Phosphagen kinases (PKs) are known to be distributed throughout the animal kingdom, but have recently been discovered in some protozoan and bacterial species. A recent search of the available bacterial genomes revealed 49 unique sequences that appear to code for an arginine kinase (AK). The distribution of sequences was highly skewed with thirty nine out the forty nine sequences being found in six Proteobacteria classes (α, β, δ, γ, ε, and ζ) which represented 46.6% of the 61,335 bacterial genomes available at JGI-IMG/M website. Moreover, twenty one of the unique and metagenome bAK sequences identified were from δ-Proteobacteria despite these representing only 0.88% of the total genomes available.

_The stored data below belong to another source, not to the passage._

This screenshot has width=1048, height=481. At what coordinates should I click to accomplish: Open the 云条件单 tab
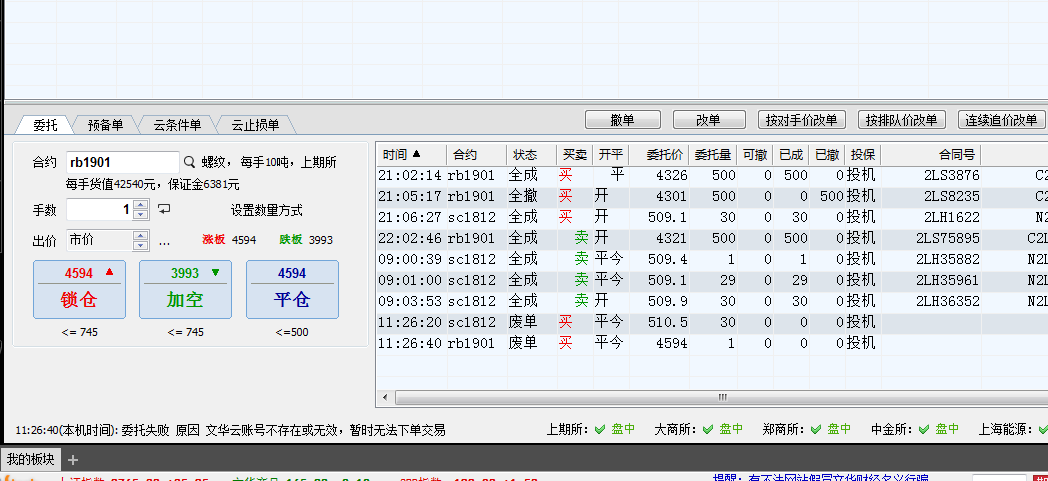(177, 125)
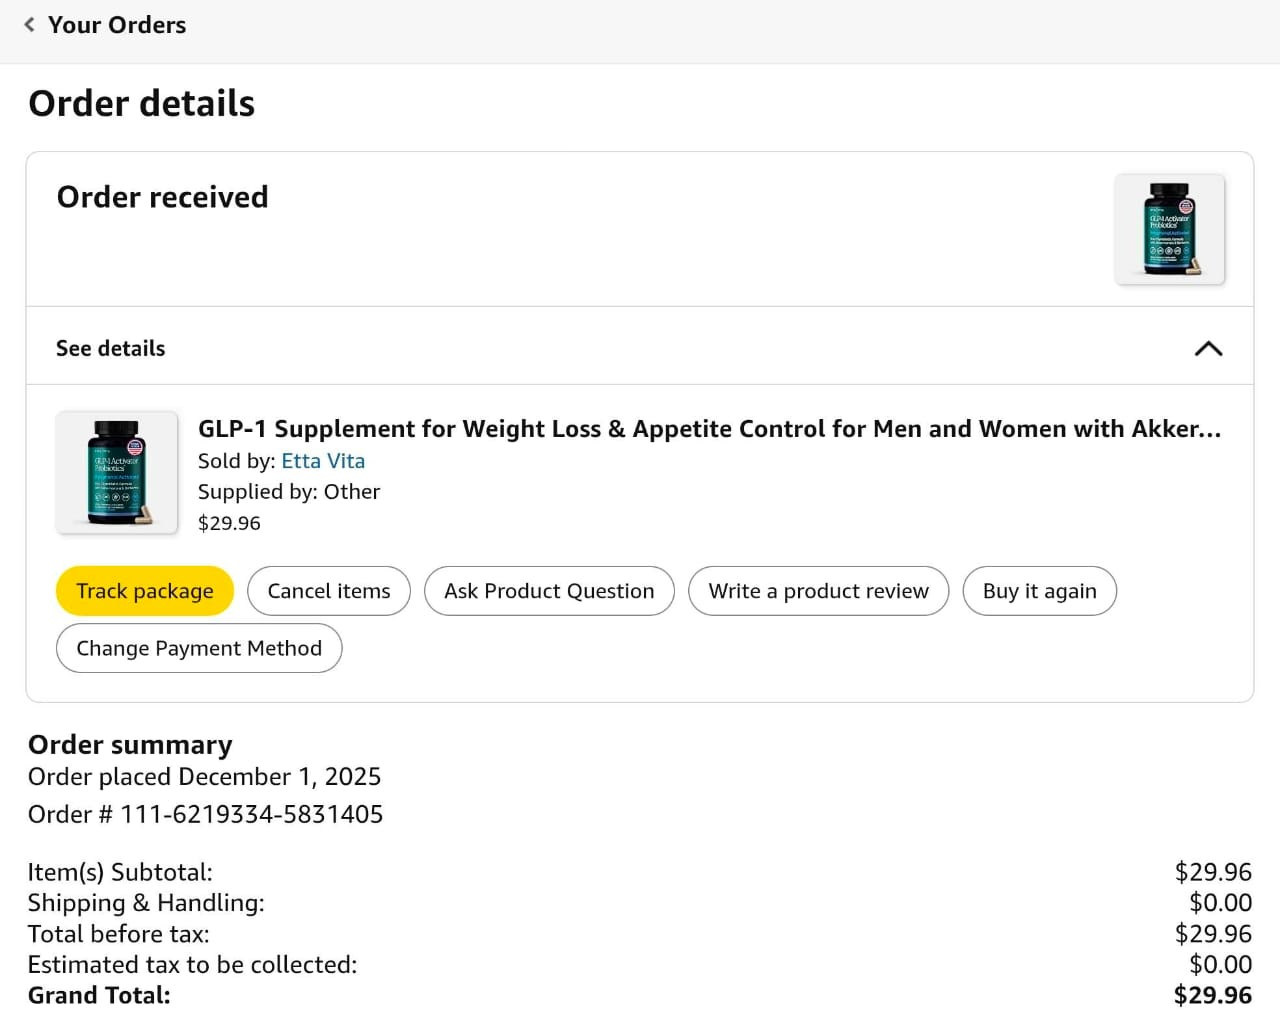Click the Order received heading
The height and width of the screenshot is (1023, 1280).
coord(162,197)
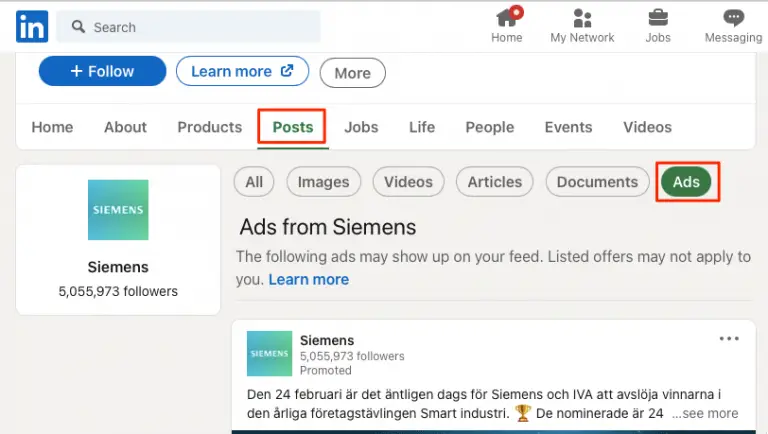Screen dimensions: 768x434
Task: Open the three-dot menu on Siemens ad
Action: tap(729, 338)
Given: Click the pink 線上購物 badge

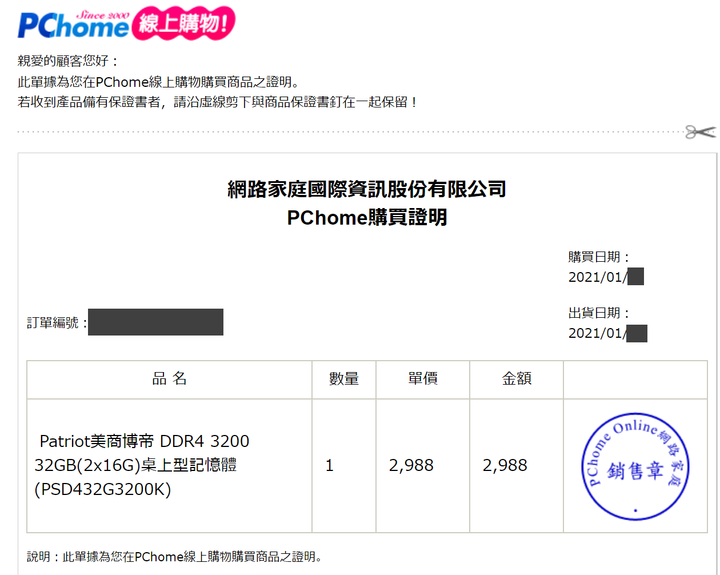Looking at the screenshot, I should 183,23.
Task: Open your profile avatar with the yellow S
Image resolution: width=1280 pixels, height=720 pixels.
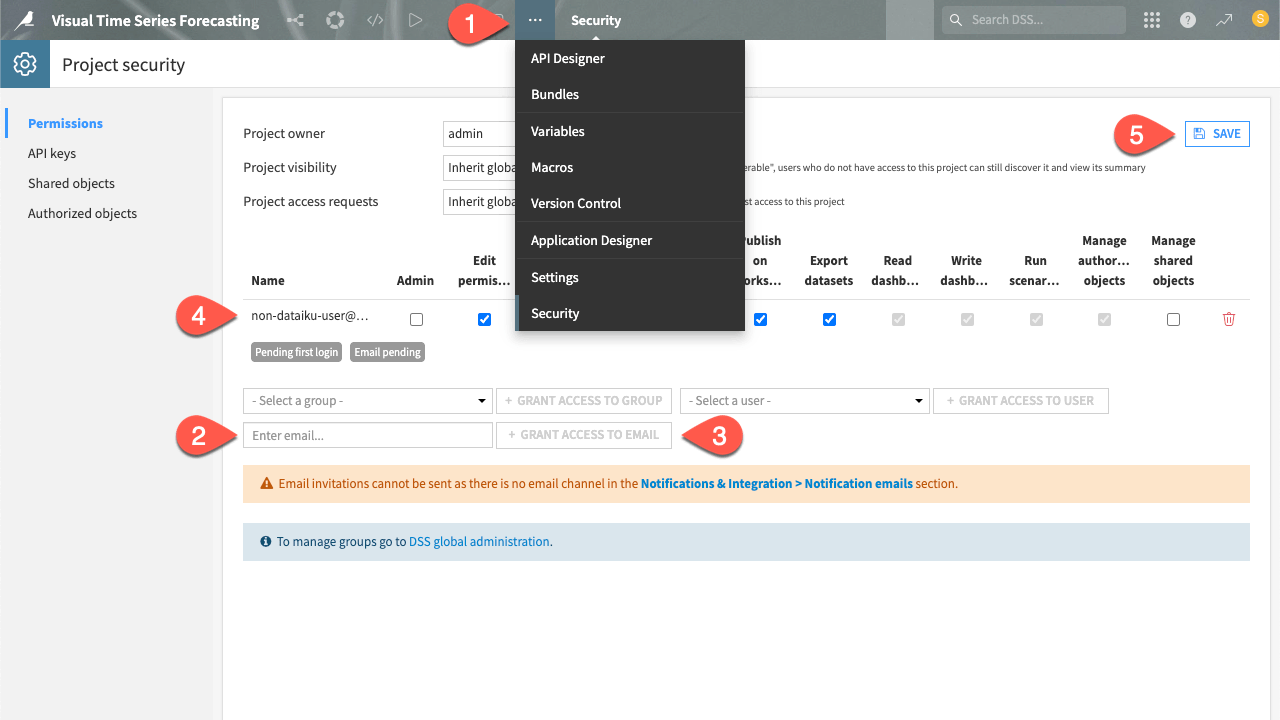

Phylogenetic analyses revealed that the bacterial AK sequences were interpersed between basal species such as cnidarians, sponges and protozoa, displaying an unstable clustering that was dependent upon the parameters chosen for phylogenetic analysis. Three of these putative bacterial AK genes were cloned into the pET45 expression vector, expressed, and biochemically confirmed to be capable of phosphorylating arginine using ATP. Results of the kinetic analyses of the putative bAKs from Ahrensia, D. autotrophicum, and O. profundus show that the catalytic efficiencies with respect to arginine for each enzyme, measured at 10-10 M s, fall within the range expected for competent arginine kinases.